The decisions included a four-pillar initiative, comprising lines of credit for food, medicines and fuel purchases granted by India, a currency swap agreement to deal with Sri lanka’s balance of payment issues, an “early” modernisation project of the Trinco oil farms that India has been pursuing for several years, and a Sri Lankan commitment to facilitate Indian investments in various sectors.
“It was agreed that modalities to realise these objectives would be finalised early, within a mutually agreed timeline,” said a Sri Lankan High Commission statement issued at the end of the visit by Mr. Rajapaksa, who met External Affairs Minister S. Jaishankar and Finance Minister Nirmala Sitharaman in an unusual “joint meeting” on Wednesday.
It was also attended by Sri Lanka’s High Commissioner to India Milinda Moragoda and Finance Secretary S.R. Attygalle.
Mr. Jaishankar will meet Sri Lankan President Gotabaya Rajapaksa on Saturday in Abu Dhabi when they will inaugurate the Indian Ocean Region Conference organised by the India Foundation.
“Ministers Sitharaman and Jaishankar agreed to open direct lines of communication and to be in direct and regular contact with each other to coordinate the initiative,” the statement said. Mr. Rajapaksa, brother of President Gotabaya and Prime Minister Mahinda, also met National Security Adviser Ajit Doval on Thursday. According to a statement by the Sri Lankan Finance Minister’s office, they discussed a “range of issues pertaining to mutual strategic interests”.

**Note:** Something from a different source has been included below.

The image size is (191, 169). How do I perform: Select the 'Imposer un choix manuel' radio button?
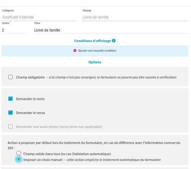pos(19,159)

However, the MEA and the Finance Ministry did not issue any statements on the outcome of the meetings in Delhi.
India and Sri Lanka have had a number of differences on economic issues in the past two years, particularly over the perception that the Rajapaksa Government has favoured Chinese companies on projects that it expedites. In particular, the projects to develop oil infrastructure in Trincomalee have been hanging fire since 2017, when former PM Ranil Wickremsinghe signed an MoU on projects in Delhi.
President Gotabaya Rajapaksa’s request for a $1 billion swap, made directly to PM Modi during a telephone conversation in May 2020, has not yet materialised, and the Sri Lankan statement appears to indicate there will now be a swap from the RBI.
India has also delayed a decision on a request PM Mahinda made directly to PM Narendra Modi during a meeting in February 2020 for a debt moratorium waiver to help Sri Lanka tide over its economic problems that have been exacerbated by the pandemic.
Matters came to a head this year after President Gotabaya cancelled an MoU signed with India and Japan for the East Coast Terminal project. India protested the cancellation though it later agreed to the West Coast Terminal being developed by the Adani group.
With the East Container Terminal project falling through, and no other key infrastructure project taking off, New Delhi is keenly watching Colombo’s moves and pace in regard to the Trincomalee oil tanks, diplomatic sources said.